Item position entries:
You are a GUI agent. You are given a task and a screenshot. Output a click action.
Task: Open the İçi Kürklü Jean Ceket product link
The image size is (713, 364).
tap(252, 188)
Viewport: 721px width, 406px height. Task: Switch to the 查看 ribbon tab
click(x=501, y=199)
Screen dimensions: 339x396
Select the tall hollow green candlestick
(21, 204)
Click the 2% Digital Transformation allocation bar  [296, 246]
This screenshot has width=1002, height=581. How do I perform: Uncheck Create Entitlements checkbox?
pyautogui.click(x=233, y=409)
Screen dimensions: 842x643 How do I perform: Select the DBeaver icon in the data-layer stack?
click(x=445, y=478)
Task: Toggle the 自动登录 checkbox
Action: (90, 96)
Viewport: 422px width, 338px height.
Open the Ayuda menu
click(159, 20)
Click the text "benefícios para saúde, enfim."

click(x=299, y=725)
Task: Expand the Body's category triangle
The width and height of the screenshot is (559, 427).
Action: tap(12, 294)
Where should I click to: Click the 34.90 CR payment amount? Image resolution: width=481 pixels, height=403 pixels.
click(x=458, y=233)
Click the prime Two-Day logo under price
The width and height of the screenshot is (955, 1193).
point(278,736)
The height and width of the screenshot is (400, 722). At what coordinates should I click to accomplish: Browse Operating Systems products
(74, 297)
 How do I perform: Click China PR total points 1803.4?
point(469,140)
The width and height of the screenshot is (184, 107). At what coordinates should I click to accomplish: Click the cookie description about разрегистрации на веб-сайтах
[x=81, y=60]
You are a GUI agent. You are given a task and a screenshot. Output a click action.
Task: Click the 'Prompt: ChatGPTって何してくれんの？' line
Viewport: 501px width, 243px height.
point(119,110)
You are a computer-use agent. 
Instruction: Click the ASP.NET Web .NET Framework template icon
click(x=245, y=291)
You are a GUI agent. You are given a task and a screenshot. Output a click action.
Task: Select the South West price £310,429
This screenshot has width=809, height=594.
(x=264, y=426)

Short problem:
Can you copy the records above word for word, from the start through the line that contains "Action: tap(12, 294)"?

The solution:
You are a GUI agent. You are given a task and a screenshot. Output a click action.
Task: Open the İçi Kürklü Jean Ceket product link
The image size is (713, 364).
tap(252, 188)
Viewport: 721px width, 406px height. Task: Switch to the 查看 ribbon tab
click(x=501, y=199)
Screen dimensions: 339x396
Select the tall hollow green candlestick
(21, 204)
Click the 2% Digital Transformation allocation bar  [296, 246]
This screenshot has width=1002, height=581. How do I perform: Uncheck Create Entitlements checkbox?
pyautogui.click(x=233, y=409)
Screen dimensions: 842x643 How do I perform: Select the DBeaver icon in the data-layer stack?
click(x=445, y=478)
Task: Toggle the 自动登录 checkbox
Action: (90, 96)
Viewport: 422px width, 338px height.
Open the Ayuda menu
click(159, 20)
Click the text "benefícios para saúde, enfim."

click(x=299, y=725)
Task: Expand the Body's category triangle
The width and height of the screenshot is (559, 427).
Action: tap(12, 294)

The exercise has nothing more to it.